**AVAILABLE DATA**
⁂
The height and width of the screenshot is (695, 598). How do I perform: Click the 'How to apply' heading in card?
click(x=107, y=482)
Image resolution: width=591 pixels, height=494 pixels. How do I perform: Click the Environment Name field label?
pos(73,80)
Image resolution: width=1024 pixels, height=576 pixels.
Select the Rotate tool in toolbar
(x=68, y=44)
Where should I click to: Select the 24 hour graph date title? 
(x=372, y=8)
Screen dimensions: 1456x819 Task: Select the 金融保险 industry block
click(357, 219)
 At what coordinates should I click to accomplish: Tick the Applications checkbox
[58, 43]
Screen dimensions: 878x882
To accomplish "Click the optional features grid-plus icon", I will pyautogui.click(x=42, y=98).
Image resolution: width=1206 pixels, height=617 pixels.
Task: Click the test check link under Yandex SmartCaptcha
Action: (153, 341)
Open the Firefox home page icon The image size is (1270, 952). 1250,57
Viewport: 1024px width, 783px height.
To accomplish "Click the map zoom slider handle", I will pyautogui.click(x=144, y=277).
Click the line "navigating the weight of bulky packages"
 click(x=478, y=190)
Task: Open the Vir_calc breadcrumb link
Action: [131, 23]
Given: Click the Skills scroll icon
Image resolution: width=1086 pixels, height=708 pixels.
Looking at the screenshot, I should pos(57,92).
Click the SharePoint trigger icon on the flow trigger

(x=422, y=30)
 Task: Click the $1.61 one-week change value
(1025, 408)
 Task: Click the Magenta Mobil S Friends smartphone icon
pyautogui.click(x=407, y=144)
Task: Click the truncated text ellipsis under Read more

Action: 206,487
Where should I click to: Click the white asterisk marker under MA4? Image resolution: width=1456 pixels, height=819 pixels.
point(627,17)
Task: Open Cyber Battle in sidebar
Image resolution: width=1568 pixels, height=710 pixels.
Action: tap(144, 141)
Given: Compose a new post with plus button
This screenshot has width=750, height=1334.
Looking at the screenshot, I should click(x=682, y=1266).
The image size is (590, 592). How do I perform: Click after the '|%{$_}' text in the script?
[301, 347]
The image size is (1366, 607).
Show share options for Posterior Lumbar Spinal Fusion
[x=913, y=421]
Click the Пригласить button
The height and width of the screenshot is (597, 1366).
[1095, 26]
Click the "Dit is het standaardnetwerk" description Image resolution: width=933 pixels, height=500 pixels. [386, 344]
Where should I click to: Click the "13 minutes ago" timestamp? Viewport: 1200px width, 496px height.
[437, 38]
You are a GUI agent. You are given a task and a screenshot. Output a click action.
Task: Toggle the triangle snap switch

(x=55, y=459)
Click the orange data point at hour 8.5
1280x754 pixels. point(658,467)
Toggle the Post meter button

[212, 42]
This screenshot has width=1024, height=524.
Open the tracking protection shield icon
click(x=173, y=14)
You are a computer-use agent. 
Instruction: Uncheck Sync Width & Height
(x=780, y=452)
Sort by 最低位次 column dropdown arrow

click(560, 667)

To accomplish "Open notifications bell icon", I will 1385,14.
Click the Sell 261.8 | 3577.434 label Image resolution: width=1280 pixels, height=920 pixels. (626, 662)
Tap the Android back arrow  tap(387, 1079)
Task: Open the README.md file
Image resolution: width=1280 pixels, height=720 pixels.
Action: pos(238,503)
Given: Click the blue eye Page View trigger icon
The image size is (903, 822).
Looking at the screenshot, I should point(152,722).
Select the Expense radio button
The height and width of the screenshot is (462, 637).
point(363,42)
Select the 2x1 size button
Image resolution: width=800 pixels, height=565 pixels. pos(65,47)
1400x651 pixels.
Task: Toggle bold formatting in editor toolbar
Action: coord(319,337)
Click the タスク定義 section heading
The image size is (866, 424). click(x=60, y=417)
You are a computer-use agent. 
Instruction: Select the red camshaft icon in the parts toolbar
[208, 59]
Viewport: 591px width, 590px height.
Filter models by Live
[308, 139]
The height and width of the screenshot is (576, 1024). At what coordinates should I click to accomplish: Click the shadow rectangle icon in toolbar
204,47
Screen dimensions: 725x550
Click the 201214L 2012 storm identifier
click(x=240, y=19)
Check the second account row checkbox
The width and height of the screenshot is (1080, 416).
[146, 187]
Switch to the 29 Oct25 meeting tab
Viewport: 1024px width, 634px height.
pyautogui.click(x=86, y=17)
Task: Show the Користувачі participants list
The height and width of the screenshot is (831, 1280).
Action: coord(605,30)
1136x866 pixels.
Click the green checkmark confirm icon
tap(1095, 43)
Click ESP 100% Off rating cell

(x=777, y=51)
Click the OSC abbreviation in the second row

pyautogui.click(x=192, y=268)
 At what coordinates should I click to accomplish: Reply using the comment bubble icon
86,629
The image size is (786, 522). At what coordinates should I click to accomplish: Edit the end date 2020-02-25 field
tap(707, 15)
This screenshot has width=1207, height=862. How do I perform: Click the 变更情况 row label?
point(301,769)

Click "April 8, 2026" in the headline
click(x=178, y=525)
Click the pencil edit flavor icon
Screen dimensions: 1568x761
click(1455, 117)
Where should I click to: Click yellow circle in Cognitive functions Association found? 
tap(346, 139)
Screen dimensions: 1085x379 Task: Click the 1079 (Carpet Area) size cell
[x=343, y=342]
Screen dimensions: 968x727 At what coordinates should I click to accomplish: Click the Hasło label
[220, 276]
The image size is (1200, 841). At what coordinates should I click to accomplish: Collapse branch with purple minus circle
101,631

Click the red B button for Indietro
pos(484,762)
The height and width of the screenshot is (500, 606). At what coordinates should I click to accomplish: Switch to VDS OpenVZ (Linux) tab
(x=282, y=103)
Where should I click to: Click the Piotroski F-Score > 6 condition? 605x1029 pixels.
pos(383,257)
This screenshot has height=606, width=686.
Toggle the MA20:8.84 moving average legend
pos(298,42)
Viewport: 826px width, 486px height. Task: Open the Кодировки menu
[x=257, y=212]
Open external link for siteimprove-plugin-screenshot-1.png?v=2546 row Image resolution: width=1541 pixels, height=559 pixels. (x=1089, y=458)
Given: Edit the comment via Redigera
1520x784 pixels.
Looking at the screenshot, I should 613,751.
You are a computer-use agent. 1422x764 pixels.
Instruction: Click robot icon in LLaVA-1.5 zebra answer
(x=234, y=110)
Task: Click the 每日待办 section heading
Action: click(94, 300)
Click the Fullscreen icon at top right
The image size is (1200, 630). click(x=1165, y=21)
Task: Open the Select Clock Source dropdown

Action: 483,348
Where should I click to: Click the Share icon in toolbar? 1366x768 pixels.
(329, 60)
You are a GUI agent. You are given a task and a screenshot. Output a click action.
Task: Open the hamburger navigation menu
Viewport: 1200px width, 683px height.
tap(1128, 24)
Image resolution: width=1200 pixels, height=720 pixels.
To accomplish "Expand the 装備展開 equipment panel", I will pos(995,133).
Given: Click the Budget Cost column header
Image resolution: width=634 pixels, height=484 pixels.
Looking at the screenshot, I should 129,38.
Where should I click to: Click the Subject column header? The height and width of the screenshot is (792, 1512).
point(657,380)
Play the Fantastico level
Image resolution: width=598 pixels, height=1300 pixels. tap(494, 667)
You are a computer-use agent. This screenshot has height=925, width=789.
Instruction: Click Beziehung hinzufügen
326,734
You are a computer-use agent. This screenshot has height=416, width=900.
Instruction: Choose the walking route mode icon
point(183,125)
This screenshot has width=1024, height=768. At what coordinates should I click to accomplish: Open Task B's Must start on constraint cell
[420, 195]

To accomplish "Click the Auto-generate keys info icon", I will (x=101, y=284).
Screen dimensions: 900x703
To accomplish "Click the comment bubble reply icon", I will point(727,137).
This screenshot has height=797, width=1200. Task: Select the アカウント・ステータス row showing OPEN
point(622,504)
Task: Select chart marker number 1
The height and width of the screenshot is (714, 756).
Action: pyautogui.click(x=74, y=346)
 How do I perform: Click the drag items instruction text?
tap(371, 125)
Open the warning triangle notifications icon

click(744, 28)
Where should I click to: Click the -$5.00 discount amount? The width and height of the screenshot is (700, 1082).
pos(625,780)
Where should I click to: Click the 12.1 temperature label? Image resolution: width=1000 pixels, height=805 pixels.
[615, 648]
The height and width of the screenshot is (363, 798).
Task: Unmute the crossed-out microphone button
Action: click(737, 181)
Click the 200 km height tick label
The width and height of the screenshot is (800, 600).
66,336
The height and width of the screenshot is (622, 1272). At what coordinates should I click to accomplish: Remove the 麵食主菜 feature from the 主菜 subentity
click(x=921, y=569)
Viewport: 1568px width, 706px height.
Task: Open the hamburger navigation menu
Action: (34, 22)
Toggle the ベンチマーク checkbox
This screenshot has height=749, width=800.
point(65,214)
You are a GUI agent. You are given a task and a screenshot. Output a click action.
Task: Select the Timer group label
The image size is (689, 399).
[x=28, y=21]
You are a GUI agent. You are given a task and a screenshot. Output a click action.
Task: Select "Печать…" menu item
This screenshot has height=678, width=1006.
⁂
**YOUR TASK**
All that should be written out is the stretch of lines above between the one holding "At what coordinates should I click to accomplish: Reply" and the one holding "Given: Edit the comment via Redigera", inclusive, exactly as given.

**RESULT**
 At what coordinates should I click to accomplish: Reply using the comment bubble icon
86,629
The image size is (786, 522). At what coordinates should I click to accomplish: Edit the end date 2020-02-25 field
tap(707, 15)
This screenshot has width=1207, height=862. How do I perform: Click the 变更情况 row label?
point(301,769)

Click "April 8, 2026" in the headline
click(x=178, y=525)
Click the pencil edit flavor icon
Screen dimensions: 1568x761
click(1455, 117)
Where should I click to: Click yellow circle in Cognitive functions Association found? 
tap(346, 139)
Screen dimensions: 1085x379 Task: Click the 1079 (Carpet Area) size cell
[x=343, y=342]
Screen dimensions: 968x727 At what coordinates should I click to accomplish: Click the Hasło label
[220, 276]
The image size is (1200, 841). At what coordinates should I click to accomplish: Collapse branch with purple minus circle
101,631

Click the red B button for Indietro
pos(484,762)
The height and width of the screenshot is (500, 606). At what coordinates should I click to accomplish: Switch to VDS OpenVZ (Linux) tab
(x=282, y=103)
Where should I click to: Click the Piotroski F-Score > 6 condition? 605x1029 pixels.
pos(383,257)
This screenshot has height=606, width=686.
Toggle the MA20:8.84 moving average legend
pos(298,42)
Viewport: 826px width, 486px height. Task: Open the Кодировки menu
[x=257, y=212]
Open external link for siteimprove-plugin-screenshot-1.png?v=2546 row Image resolution: width=1541 pixels, height=559 pixels. (x=1089, y=458)
Given: Edit the comment via Redigera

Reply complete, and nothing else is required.